Pick out each line of the records below that contains the string "size", with uppercase and lowercase counted as different.

begin EXERCISE DATA

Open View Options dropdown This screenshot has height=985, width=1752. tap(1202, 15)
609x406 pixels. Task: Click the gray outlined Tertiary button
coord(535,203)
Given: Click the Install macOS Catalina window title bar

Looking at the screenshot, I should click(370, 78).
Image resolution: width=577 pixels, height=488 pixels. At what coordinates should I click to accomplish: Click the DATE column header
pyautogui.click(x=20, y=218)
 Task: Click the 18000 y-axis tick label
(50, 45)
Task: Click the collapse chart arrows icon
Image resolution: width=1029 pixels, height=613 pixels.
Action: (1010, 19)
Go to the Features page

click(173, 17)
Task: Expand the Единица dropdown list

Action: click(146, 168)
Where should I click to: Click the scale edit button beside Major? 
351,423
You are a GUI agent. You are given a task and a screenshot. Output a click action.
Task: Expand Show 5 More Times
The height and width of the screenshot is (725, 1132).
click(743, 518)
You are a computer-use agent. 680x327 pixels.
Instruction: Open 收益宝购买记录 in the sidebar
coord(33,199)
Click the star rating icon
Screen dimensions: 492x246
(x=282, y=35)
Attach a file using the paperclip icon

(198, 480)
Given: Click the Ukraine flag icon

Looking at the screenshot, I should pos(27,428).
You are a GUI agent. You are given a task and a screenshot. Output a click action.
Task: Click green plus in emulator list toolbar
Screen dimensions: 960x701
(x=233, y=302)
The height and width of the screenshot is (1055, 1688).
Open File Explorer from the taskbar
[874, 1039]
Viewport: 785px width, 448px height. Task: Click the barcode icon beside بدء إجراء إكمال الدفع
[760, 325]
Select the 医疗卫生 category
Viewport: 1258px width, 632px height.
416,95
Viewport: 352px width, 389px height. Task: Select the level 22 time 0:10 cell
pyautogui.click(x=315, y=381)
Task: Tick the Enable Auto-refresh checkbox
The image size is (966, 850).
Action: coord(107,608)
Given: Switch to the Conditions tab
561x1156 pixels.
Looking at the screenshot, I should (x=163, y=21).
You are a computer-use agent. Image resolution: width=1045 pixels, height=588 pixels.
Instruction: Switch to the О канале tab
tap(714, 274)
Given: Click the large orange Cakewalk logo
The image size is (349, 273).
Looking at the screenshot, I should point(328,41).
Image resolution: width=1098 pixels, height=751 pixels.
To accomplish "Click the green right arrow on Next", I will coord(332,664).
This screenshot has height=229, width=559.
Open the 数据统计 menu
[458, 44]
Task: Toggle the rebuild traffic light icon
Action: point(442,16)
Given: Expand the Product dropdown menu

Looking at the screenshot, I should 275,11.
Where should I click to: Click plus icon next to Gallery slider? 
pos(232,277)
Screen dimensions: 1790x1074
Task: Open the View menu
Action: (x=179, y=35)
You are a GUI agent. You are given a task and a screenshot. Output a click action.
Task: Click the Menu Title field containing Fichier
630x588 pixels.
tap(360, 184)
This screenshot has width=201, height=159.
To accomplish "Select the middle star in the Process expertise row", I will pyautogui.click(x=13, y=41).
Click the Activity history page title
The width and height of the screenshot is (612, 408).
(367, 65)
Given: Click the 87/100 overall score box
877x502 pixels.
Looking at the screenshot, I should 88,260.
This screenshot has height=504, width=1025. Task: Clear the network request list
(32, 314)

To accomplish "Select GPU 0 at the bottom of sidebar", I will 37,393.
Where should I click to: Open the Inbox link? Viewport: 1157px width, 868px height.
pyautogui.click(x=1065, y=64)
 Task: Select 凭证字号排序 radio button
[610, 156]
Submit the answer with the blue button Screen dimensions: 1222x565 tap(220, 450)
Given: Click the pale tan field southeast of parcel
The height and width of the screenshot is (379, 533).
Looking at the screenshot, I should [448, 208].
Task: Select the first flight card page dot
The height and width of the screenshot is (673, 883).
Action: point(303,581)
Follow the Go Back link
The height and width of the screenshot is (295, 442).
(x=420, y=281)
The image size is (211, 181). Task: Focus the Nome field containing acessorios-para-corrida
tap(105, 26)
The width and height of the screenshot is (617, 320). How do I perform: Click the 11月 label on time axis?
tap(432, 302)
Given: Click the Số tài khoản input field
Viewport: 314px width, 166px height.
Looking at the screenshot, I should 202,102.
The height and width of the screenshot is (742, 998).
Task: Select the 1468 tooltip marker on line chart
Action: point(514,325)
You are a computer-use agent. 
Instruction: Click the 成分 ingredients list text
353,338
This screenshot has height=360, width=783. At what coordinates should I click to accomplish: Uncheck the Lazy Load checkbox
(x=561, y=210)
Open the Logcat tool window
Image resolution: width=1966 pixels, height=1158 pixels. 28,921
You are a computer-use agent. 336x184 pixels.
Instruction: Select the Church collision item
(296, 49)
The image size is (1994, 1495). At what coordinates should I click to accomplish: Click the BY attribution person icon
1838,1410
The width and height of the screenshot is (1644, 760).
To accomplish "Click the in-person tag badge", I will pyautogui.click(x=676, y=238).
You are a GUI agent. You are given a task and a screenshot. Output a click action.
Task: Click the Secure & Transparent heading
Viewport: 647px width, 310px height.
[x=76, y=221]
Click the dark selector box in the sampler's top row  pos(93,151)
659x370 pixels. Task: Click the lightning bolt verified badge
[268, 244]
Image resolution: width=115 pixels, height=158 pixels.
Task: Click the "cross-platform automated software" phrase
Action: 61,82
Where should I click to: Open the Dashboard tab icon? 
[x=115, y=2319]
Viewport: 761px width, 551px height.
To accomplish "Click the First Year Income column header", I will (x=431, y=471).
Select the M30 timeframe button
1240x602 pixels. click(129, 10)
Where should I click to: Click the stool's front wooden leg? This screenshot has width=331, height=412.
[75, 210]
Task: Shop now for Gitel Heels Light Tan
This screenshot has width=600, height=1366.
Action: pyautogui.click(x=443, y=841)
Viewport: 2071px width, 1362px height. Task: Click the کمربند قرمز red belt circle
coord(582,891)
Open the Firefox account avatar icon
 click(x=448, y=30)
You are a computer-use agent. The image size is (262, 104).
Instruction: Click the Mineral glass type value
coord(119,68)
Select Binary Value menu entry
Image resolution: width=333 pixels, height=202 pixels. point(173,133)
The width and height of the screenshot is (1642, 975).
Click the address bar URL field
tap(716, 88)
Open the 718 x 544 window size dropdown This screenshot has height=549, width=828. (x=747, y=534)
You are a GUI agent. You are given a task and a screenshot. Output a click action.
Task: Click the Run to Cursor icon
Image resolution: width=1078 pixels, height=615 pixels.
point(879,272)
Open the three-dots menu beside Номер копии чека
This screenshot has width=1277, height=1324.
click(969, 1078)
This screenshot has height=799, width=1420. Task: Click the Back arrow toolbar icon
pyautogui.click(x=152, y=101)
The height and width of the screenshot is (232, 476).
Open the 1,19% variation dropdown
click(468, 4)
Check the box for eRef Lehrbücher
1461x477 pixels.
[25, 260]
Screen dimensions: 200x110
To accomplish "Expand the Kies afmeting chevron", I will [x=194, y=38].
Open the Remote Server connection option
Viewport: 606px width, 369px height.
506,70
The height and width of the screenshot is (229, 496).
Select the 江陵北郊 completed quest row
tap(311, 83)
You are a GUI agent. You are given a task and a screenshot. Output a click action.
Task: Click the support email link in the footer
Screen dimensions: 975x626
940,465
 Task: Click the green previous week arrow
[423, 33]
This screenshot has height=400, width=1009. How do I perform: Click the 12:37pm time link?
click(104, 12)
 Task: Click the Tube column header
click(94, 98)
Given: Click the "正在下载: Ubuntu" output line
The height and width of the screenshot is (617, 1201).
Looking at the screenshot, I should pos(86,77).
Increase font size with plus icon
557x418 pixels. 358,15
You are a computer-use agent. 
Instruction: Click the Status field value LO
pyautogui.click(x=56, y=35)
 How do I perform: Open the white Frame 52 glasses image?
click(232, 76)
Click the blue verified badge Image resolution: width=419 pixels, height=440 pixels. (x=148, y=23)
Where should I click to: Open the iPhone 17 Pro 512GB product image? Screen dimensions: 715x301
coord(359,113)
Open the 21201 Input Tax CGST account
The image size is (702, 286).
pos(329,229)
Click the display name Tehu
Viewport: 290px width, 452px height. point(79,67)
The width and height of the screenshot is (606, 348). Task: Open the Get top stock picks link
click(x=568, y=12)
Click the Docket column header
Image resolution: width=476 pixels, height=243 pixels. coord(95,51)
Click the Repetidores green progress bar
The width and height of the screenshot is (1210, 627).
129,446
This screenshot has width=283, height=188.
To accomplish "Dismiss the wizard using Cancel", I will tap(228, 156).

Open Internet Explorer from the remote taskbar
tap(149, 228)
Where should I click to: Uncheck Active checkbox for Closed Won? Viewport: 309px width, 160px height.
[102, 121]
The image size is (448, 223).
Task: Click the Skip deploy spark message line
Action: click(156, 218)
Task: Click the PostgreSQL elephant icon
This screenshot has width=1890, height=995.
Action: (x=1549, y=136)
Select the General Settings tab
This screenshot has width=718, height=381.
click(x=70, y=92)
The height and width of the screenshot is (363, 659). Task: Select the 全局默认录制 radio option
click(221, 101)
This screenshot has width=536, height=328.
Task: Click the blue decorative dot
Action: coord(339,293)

end EXERCISE DATA

WRITTEN ANSWER —
The image size is (966, 850).
The image size is (349, 273).
The image size is (211, 181). Task: Focus the Nome field containing acessorios-para-corrida
The image size is (1994, 1495). At what coordinates should I click to accomplish: Click the BY attribution person icon
You are a computer-use agent. The image size is (262, 104).
Open the 718 x 544 window size dropdown This screenshot has height=549, width=828. (x=747, y=534)
Increase font size with plus icon
The image size is (702, 286).
The image size is (448, 223).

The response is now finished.